- To do -
Start the output with the opening line of the listing below and continue, reproducing each line exactly, up to and including the line that contains "You are a computer-use agent. Viewport: 1297px".
____
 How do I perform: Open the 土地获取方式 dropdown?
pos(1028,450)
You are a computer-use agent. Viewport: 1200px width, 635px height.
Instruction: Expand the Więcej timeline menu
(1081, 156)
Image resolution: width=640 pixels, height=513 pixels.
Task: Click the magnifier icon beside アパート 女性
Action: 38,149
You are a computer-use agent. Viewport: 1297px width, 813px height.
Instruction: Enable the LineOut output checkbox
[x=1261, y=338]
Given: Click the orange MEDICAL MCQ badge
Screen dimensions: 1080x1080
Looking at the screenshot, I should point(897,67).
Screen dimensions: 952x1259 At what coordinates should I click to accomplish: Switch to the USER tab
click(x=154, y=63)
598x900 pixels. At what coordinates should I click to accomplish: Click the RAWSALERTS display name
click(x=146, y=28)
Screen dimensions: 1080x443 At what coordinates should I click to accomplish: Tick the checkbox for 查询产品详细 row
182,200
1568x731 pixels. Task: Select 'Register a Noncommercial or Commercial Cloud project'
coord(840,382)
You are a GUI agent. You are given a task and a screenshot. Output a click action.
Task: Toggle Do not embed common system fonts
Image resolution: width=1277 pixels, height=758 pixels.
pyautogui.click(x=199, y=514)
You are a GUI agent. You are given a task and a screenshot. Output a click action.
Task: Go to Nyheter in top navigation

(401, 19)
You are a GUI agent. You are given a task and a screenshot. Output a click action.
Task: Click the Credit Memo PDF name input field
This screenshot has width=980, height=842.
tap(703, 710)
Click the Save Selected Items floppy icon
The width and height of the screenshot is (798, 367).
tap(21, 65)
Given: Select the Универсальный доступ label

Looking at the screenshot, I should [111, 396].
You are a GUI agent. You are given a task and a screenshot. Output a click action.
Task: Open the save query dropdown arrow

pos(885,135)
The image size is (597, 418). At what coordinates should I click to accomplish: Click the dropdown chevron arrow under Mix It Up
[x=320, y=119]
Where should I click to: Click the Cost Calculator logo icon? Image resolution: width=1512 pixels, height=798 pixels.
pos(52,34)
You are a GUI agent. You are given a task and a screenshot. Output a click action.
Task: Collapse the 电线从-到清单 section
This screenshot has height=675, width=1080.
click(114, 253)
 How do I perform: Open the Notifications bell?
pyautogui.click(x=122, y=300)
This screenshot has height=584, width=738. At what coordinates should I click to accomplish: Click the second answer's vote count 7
____
- Reply -
 How do I perform: Open the 土地获取方式 dropdown?
pos(1028,450)
You are a computer-use agent. Viewport: 1200px width, 635px height.
Instruction: Expand the Więcej timeline menu
(1081, 156)
Image resolution: width=640 pixels, height=513 pixels.
Task: Click the magnifier icon beside アパート 女性
Action: 38,149
You are a computer-use agent. Viewport: 1297px width, 813px height.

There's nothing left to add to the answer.